= Exultavit cor nostrum =

1260s papal bull to the Mongol Ilkhanate leader Hulagu

Exultavit cor nostrum is a letter, also known as a papal bull, from Pope Urban IV to the Mongol Ilkhanate leader Hulagu in 1263/1264.

The letter was evidently in response to a message brought to Urban by John the Hungarian, who claimed to be the Mongol envoy (it was not uncommon for individuals to present themselves as envoys, even when they were not). According to John, Hulagu desired to become a Christian, and requested that Urban send a representative who would help to baptise him.

Pope Urban responded with the Exultavit, which indicated that Urban had heard of Hulagu's sympathies towards Christianity through other sources. He also encouraged Hulagu to convert to Christianity. He cautiously welcomed Hulagu's envoy, and announced that William II of Agen, Latin Patriarch of Jerusalem, would be investigating further.

==Background==
Hulagu was already aware of Christianity, as his mother Sorghaghtani Beki and his wife Doquz Khatun were both Christians and members of the Church of the East; Doquz later helped Denha I to ascend to the church's patriarchal throne.

The previous Catholic pope had sent four missions (two Dominican and two Franciscan) to the country in 1245. A few years later, Franciscan William of Rubruck travelled to Karakorum, and took part in a formal debate at court between Christians, Buddhists and Muslims, to determine which faith was correct.

==John the Hungarian==

Little is known of John the Hungarian, except that he had some standing in Hulagu's court, was referred to in the Exultavit, and was possibly the intermediary between Hulagu and the Christians.

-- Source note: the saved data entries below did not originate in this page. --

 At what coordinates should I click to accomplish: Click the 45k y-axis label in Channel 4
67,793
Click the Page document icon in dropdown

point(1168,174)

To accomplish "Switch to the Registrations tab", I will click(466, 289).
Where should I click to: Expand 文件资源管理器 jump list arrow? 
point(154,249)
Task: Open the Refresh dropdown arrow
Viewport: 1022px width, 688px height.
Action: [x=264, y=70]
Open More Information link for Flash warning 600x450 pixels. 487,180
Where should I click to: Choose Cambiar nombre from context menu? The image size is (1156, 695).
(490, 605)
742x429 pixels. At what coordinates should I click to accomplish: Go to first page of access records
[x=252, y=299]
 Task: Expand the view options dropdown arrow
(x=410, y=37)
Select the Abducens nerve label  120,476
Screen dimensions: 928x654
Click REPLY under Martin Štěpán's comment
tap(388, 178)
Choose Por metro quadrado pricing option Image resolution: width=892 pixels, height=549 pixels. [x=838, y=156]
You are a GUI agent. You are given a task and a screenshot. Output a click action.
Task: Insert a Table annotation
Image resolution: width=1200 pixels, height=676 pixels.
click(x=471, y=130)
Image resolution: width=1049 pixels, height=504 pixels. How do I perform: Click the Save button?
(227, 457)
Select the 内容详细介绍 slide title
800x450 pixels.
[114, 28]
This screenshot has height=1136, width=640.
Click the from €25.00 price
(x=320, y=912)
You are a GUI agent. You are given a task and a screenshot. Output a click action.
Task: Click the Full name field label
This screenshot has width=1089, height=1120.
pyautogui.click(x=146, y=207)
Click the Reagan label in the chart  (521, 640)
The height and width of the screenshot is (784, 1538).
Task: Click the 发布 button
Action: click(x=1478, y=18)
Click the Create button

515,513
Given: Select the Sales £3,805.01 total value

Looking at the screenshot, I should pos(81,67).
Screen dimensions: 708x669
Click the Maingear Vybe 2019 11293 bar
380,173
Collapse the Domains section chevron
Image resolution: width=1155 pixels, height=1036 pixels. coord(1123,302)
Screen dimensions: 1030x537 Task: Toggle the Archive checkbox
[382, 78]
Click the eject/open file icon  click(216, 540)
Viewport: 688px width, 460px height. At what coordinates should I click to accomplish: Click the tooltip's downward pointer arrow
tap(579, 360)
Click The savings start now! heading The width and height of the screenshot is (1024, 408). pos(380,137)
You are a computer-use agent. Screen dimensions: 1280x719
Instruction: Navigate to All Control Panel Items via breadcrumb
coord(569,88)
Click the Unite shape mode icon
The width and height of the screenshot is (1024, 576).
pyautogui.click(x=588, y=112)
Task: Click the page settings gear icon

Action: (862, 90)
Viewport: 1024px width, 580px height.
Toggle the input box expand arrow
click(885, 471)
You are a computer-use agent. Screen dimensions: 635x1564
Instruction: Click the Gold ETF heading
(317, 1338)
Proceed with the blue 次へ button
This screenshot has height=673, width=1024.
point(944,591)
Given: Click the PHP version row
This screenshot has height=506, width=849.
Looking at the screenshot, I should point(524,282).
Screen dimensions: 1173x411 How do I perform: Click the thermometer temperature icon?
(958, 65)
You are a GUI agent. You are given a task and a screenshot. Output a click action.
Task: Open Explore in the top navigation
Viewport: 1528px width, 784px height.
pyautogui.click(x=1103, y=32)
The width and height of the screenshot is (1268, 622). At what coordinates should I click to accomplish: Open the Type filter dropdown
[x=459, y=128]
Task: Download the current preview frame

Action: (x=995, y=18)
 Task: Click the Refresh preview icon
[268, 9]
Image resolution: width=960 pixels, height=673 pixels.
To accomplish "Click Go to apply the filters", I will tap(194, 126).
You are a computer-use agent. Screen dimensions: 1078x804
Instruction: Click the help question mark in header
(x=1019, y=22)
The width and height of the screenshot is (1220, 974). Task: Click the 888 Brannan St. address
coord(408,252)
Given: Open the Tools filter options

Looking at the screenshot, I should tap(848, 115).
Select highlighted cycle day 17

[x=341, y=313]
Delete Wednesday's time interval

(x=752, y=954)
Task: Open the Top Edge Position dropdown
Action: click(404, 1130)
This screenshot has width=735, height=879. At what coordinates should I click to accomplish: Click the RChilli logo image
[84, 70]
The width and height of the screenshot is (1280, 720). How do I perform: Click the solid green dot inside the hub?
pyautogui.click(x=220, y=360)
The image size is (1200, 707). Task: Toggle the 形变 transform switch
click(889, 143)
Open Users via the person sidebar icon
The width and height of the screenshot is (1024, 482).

However, when he arrived to Pope Urban, though John claimed to be Hulagu's envoy, he had no letters of credentials. He reportedly brought a letter written by Hulagu in Maragha on April 10, 1262, dated the Year of the Dog, and John's purpose was to transport the letter to King Louis IX of France. According to the historian Jean Richard, its wording "bore signs of the intermediary of a western scribe, probably the Ilkhan's Latin notary, Rychaldus." The letter followed the usual form of Mongol communications, expecting submission. It also referred to a gift received by the previous envoy Andrew of Longjumeau, and explained that the Mongols had previously thought that the pope was the leader of the Christian people, until "it had been realized where true power lay among the French." The letter went on to describe previous Mongol campaigns such as against the Assassins, and suggested joint efforts between the Mongols and the Christians against their common enemy, the Egyptian Mamluks. The letter also expressed Hulagu's desire to return Jerusalem to the Christians. King Louis sent John and the letter along to Pope Urban, and John probably returned to Maragha in late 1262.